The company further stated publicly: "Make no mistake, the Chapter 11 cases are not about walking away from responsibilities, and it will not be used to deprive claimants of a fair recovery or deny them their day in court."

Many legal experts agree that mediation would have been a better strategy for 3M, especially considering that the plaintiffs are the men and women who serve our country.

In late August, the Indiana bankruptcy judge rejected 3M's bid to temporarily halt the lawsuits it faces via Aearo. 3M responded to the court's action by stating that it will appeal and "continue in the Chapter 11 proceedings," which it believes will "offer a more efficient, equitable and expeditious pathway to resolution of these matters for all parties."

That the plaintiffs in the 3M MDL are veterans might have swayed the judge to proceed with the lawsuits, the first of which is scheduled for late October in federal court. Make no mistake, although not a Texas Two-Step, it is certain that 3M will come up with their own "line-dance" to avoid exposure to almost a quarter of million claimants.

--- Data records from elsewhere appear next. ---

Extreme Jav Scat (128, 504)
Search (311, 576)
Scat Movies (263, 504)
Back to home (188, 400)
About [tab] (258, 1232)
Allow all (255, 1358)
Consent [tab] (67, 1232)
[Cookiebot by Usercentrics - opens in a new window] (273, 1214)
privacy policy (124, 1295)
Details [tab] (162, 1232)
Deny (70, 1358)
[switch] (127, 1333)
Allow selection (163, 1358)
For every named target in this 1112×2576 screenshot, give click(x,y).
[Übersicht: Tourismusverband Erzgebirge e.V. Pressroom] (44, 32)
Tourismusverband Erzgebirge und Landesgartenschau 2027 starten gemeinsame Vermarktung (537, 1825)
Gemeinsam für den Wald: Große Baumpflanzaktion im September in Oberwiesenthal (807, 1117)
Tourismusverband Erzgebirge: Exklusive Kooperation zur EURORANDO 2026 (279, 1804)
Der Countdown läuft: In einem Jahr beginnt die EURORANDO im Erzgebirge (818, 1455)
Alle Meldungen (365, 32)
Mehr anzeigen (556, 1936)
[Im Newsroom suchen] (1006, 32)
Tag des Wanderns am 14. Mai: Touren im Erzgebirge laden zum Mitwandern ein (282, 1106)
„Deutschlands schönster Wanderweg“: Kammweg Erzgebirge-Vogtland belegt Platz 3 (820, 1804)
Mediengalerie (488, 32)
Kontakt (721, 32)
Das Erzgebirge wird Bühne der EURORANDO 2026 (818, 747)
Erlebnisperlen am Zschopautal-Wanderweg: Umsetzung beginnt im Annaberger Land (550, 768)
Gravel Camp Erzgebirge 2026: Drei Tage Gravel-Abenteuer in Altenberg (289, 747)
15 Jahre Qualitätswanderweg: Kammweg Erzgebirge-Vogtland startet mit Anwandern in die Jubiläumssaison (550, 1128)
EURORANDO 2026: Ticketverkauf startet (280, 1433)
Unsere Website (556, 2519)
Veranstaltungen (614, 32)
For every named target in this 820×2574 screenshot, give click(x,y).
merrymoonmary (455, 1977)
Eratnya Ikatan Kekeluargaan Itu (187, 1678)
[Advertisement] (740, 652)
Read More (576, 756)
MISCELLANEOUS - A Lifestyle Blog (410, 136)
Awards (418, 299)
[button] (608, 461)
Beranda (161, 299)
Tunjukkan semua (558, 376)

Will It Catch On In A Flash?

Just because the Texas Two-Step is a desperate move for debtors to use in court doesn't mean plaintiffs' counsel should scoff at it. Given it gained so much traction in itself provides reason to strategize and lean into it.

The Johnson & Johnson and Aearo suits are still pending, and how they play out could either validate or nullify the Texas Two-Step in other high-value and high-profile torts and claims. Plaintiffs' counsel should pay close attention to defense's legal footwork, and consider partnering with co-counsel before they make any of their own moves.